FioFio · 14/03/2006 09:24

This reply has been deleted

Message deleted

cod · 14/03/2006 09:25

yes especially if they ahevt heir won
my brother ( LAODED) once asked for money towards someheing for his birthday
thinkit was a roof box
we rtold heim to bog off

FioFio · 14/03/2006 09:27

This reply has been deleted

Message deleted

satine · 14/03/2006 09:28

I think it's fine to ask family for gift vouchers, or a donation towards one big thing for Christmas or birthday, especially as most of mine ask beforehand what the children would like, but in this situation, I would rather say 'no presents' than ask for cash. I agree that the huge pile of presents is rather obscene, really, given how many toys our kids have already, and I always feel bad that people have been so generous and thoughtful when my kids don't really play with much of what's been bought. So I try to keep a lid on how much my kids get.

drosophila · 14/03/2006 10:31

SO what are you going to do SouroldBat? It's a bit like wedding lists isn't it. I must say I don't like them either. I know they are practical but still it's a bit like saying you must give us a present and I don't want any old tat. Infact I suspect this is where the Mum is coming from. Probably bought many a gift from wedding list and thinks if it is good enough for a wedding.

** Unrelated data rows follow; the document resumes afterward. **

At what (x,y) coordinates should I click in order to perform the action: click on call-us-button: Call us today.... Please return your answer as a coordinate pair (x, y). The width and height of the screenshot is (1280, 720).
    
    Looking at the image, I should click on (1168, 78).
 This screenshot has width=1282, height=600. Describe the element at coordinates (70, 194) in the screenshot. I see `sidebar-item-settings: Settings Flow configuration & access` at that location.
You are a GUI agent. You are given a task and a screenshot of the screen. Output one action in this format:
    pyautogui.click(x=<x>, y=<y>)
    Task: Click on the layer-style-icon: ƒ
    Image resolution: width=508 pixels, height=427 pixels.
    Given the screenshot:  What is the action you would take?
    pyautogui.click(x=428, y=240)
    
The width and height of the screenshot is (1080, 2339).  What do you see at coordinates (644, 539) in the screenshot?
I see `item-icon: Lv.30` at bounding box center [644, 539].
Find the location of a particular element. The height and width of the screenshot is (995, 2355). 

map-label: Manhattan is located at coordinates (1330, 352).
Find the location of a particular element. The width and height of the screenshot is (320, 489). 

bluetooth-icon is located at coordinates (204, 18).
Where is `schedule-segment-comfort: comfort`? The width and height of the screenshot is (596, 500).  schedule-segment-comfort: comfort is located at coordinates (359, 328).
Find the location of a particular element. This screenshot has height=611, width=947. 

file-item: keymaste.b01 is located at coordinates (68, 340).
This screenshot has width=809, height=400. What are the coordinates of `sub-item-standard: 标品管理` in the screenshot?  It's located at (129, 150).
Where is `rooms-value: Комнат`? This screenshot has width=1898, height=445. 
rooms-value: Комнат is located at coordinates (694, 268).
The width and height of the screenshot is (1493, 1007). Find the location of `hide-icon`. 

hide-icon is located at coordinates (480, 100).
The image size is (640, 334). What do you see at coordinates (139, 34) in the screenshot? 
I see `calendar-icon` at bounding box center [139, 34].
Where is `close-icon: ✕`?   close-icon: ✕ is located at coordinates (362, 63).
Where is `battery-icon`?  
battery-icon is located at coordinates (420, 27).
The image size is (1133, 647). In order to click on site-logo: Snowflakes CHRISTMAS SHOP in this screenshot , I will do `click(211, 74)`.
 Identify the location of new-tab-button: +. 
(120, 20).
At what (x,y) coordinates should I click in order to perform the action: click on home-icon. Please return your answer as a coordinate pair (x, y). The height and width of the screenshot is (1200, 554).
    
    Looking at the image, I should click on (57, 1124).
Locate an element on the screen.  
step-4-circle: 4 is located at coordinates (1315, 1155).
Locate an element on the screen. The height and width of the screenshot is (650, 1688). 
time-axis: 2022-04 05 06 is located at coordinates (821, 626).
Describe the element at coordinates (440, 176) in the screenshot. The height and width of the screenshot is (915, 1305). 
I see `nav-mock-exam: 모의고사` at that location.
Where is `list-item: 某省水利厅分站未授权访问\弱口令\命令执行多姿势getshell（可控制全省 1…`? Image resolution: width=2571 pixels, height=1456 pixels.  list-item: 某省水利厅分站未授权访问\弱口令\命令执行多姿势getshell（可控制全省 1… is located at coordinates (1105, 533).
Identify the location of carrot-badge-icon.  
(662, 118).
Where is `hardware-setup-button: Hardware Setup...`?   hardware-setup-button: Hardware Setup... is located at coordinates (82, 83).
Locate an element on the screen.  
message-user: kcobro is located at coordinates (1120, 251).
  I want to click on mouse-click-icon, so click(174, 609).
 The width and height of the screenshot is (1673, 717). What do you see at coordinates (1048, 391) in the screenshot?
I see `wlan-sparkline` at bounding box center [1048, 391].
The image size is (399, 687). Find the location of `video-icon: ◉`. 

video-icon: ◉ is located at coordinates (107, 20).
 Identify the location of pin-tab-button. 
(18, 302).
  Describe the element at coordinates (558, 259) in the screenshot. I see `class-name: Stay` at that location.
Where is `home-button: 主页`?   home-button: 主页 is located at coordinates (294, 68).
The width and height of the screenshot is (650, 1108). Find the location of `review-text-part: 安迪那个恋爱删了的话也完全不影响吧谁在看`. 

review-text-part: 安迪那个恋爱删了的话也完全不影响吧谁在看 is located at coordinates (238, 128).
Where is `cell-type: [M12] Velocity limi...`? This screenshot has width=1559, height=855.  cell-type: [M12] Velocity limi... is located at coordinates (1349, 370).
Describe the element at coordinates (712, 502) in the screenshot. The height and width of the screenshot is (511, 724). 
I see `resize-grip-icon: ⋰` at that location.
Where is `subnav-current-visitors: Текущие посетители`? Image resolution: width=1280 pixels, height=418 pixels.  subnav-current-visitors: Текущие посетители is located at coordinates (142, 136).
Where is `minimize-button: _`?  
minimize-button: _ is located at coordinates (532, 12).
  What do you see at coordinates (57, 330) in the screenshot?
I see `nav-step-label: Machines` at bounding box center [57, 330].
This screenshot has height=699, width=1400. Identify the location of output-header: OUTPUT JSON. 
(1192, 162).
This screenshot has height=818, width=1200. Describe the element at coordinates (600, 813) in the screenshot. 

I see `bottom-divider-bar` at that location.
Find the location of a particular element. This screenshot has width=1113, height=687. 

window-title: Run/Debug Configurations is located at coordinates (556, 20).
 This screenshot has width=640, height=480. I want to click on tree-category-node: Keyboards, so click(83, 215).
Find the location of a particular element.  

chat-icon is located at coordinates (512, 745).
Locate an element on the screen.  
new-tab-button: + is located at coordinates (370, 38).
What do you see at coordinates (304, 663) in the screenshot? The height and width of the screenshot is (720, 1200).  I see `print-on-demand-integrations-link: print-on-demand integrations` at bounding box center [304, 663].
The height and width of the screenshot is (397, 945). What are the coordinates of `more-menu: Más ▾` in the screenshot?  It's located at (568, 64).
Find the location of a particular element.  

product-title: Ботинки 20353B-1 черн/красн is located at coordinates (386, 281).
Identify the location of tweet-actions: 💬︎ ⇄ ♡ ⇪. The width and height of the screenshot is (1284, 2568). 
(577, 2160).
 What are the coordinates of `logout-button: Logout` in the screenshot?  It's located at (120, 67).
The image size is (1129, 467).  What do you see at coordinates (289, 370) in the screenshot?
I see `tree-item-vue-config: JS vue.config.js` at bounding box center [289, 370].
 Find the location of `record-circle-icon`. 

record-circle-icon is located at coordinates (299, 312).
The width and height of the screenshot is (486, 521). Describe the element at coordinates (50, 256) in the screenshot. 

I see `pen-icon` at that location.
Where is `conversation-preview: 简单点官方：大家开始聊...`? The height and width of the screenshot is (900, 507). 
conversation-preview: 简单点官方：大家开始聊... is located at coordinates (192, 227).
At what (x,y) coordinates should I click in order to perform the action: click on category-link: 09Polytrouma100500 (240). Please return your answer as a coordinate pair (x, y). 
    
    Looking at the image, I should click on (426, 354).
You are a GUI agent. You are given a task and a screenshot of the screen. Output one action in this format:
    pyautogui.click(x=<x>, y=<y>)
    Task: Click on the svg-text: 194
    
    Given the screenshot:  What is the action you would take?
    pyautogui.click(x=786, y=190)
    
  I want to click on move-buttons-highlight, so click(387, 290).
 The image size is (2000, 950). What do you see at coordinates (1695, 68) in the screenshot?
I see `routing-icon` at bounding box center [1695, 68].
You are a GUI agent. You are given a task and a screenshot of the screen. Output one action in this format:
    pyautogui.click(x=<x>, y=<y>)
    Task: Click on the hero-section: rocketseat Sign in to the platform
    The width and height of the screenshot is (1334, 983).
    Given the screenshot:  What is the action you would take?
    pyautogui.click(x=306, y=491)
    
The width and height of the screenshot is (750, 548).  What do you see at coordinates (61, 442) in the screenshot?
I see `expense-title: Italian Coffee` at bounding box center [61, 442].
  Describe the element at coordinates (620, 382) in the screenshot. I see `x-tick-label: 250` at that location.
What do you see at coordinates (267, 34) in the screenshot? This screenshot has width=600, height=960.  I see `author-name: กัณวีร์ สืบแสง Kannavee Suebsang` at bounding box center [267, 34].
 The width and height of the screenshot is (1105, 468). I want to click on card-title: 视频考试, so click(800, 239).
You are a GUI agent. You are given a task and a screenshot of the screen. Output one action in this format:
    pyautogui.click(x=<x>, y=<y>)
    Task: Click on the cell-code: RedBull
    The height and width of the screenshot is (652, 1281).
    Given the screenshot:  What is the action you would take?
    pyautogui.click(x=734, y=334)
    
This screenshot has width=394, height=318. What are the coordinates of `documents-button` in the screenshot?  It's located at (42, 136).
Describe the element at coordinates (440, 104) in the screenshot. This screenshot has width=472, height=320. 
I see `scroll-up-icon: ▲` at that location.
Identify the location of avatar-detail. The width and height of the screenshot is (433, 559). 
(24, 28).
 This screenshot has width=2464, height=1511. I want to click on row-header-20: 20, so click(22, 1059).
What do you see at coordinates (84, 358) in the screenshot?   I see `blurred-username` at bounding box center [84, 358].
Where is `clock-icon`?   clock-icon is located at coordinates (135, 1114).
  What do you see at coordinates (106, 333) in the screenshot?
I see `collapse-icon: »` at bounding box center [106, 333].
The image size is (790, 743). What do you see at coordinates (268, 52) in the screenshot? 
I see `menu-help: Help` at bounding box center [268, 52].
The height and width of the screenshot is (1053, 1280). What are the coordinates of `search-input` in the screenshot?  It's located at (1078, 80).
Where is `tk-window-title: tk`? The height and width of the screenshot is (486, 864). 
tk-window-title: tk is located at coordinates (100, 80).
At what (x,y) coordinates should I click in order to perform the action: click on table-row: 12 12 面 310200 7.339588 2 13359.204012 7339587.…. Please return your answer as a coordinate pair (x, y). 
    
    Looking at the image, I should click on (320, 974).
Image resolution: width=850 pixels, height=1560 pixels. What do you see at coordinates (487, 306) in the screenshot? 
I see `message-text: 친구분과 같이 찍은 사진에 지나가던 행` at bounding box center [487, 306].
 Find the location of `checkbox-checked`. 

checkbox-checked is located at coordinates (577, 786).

Love the story about the guy wanting to claim his VAT back. As an ex VAT inspector I know some people who would be very interested.

moondog · 14/03/2006 10:36

Any presents my kids get which aren't needed are promptly put (untouched) into a cupboard and recycled.
They know this and accept it.

hunkermunker · 14/03/2006 10:38

Oh FFS, I would NEVER tell anyone DS1 already had the bloody book - it's just annoying! And both DSs will be brought up not to say anything either, don't worry.

But what a pigload of hassle to have to return things, right?

FWIW, DS1 has beautiful manners already - he says please (please was one of his first words - has been saying it since he was about 15mo) and thank you and says "Oh, wow!" in tones of utter amazement when he receives a present (then carries it round for a while grinning gleefully) - he has no concept that he is meant to get presents on his birthday or at Christmas though.

expatinscotland · 14/03/2006 10:39

Flog stuff you don't want on Ebay. After sending lovely thank you note, of course.

Blu · 14/03/2006 10:49

I think this defines 'present' and 'give'.

The transaction this mother proposes turns it wholly into a materialistic, rather than generous and giving transaction.

Giving money is perfectly ok of that is what you choose to give, and esp if you know the child/parent will approve.

Unless it was a close friend of DS's i would avoid this partyu like the plague. or be upfront with the Mum and say 'I'm not ready for DS to see birthday gifts as some kind of investment opportunity, so would you prefer us to chose a nice present or give the money to charity?'

Blu · 14/03/2006 10:50

meant 'RE-defines'

Blu · 14/03/2006 10:51

A friend of my neice (age 6) was told she could have £100 to spend on a party with her freinds, or she could spend the momey on a shopping spree. I thought that was awful, too.